In mathematics, specifically in algebraic geometry, the Grothendieck–Riemann–Roch theorem is a far-reaching result on coherent cohomology. It is a generalisation of the Hirzebruch–Riemann–Roch theorem, about complex manifolds, which is itself a generalisation of the classical Riemann–Roch theorem for line bundles on compact Riemann surfaces.
Riemann–Roch type theorems relate Euler characteristics of the cohomology of a vector bundle with their topological degrees, or more generally their characteristic classes in (co)homology or algebraic analogues thereof. The classical Riemann–Roch theorem does this for curves and line bundles, whereas the Hirzebruch–Riemann–Roch theorem generalises this to vector bundles over manifolds. The Grothendieck–Riemann–Roch theorem sets both theorems in a relative situation of a morphism between two manifolds (or more general schemes) and changes the theorem from a statement about a single bundle, to one applying to chain complexes of sheaves.
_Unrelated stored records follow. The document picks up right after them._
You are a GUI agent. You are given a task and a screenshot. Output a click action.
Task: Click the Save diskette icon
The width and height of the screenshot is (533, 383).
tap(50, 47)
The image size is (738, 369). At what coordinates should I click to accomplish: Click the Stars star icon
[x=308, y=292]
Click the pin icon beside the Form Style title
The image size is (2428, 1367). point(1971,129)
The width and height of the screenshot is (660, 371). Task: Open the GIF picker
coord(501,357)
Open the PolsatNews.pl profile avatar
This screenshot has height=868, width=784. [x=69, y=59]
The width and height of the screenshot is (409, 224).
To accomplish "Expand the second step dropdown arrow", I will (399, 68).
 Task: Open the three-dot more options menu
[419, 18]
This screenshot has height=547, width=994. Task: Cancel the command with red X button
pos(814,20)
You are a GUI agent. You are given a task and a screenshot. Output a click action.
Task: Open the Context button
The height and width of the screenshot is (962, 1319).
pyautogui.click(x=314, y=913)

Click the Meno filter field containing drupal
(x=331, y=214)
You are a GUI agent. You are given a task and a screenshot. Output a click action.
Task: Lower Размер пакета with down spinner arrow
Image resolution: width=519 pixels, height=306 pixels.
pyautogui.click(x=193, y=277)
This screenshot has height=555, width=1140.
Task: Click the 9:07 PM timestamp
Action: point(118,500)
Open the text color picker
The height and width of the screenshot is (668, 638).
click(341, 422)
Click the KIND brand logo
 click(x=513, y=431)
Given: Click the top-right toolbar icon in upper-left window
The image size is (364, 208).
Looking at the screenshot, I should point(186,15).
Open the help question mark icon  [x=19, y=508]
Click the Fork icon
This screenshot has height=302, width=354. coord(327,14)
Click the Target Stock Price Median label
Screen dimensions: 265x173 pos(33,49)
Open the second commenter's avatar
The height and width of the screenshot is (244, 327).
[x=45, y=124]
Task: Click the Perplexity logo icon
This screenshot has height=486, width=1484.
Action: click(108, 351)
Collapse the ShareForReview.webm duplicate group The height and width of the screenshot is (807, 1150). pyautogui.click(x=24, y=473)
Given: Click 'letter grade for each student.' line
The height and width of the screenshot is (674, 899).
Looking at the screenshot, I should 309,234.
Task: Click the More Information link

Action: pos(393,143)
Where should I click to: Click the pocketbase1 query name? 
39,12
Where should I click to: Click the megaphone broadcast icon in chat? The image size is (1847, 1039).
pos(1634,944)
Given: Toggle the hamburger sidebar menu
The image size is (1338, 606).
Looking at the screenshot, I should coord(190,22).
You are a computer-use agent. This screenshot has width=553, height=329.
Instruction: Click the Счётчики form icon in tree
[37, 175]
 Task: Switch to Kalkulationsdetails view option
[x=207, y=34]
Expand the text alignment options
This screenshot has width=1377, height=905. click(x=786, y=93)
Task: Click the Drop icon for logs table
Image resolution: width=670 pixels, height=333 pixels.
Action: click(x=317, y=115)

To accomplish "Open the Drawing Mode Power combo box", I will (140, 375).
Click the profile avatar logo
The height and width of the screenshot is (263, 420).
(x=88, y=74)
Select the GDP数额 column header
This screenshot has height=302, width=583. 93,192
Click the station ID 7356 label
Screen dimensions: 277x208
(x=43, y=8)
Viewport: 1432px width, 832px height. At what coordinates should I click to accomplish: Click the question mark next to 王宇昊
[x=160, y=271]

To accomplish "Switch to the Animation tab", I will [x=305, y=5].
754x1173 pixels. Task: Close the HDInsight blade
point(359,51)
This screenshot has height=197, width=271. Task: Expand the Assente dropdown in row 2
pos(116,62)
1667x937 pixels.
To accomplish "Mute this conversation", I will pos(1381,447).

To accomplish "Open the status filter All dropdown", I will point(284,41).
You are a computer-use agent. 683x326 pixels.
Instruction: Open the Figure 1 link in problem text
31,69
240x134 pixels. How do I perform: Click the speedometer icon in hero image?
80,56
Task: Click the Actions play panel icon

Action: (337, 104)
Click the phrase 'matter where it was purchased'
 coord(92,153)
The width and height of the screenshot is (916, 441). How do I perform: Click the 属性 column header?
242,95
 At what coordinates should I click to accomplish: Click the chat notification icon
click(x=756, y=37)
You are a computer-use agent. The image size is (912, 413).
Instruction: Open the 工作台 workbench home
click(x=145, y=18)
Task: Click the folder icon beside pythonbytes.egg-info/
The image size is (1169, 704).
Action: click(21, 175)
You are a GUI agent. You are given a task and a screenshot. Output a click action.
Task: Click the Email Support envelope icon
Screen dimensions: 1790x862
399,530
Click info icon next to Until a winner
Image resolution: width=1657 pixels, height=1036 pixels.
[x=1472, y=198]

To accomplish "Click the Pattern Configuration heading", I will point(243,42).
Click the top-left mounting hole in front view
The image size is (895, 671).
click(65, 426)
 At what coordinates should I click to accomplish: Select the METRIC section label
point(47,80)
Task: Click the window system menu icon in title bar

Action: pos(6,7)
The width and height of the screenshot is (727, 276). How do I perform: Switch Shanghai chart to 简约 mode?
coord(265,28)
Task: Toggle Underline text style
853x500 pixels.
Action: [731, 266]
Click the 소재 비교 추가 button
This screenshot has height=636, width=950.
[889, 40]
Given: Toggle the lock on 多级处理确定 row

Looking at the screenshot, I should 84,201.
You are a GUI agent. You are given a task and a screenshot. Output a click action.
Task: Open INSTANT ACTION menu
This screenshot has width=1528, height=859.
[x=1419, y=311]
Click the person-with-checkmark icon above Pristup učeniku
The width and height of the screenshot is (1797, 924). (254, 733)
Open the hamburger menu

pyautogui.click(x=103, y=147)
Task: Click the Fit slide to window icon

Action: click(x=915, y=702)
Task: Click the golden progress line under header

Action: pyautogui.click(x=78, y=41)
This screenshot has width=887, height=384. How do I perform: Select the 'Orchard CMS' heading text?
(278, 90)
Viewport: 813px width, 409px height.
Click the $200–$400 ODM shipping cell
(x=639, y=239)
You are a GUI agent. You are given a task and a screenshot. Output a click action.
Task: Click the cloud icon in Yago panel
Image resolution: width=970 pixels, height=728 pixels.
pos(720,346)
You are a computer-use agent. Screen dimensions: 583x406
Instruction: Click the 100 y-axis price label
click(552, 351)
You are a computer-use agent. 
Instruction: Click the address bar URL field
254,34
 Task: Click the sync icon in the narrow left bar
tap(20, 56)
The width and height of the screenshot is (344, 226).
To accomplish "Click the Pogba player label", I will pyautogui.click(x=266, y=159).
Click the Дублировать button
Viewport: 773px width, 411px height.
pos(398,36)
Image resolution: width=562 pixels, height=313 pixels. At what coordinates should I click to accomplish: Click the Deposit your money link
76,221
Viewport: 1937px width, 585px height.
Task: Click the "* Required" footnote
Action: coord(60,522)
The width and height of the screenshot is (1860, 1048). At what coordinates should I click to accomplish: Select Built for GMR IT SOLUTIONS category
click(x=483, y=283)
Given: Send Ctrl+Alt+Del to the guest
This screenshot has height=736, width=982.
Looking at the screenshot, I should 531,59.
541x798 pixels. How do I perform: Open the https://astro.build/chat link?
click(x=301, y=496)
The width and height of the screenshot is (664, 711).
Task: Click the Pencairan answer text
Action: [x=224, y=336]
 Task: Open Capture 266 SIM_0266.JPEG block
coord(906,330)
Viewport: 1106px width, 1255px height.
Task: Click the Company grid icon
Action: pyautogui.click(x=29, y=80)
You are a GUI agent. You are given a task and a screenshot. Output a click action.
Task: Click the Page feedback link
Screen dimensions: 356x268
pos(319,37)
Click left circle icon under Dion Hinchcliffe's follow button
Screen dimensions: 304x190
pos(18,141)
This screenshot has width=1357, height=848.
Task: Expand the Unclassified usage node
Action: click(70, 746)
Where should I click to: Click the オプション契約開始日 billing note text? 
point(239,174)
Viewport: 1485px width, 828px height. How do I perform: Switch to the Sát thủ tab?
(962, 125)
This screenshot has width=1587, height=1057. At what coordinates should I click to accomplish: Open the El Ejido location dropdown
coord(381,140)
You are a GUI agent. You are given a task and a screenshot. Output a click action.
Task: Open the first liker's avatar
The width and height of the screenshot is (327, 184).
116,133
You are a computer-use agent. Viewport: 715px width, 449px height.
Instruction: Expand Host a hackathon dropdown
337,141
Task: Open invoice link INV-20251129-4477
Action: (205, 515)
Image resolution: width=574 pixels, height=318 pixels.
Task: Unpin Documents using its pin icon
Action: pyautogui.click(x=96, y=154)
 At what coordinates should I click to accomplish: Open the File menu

The theorem has been very influential, not least for the development of the Atiyah–Singer index theorem. Conversely, complex analytic analogues of the Grothendieck–Riemann–Roch theorem can be proved using the index theorem for families. Alexander Grothendieck gave a first proof in a 1957 manuscript, later published.Armand Borel and Jean-Pierre Serre wrote up and published Grothendieck's proof in 1958. Later, Grothendieck and his collaborators simplified and generalized the proof.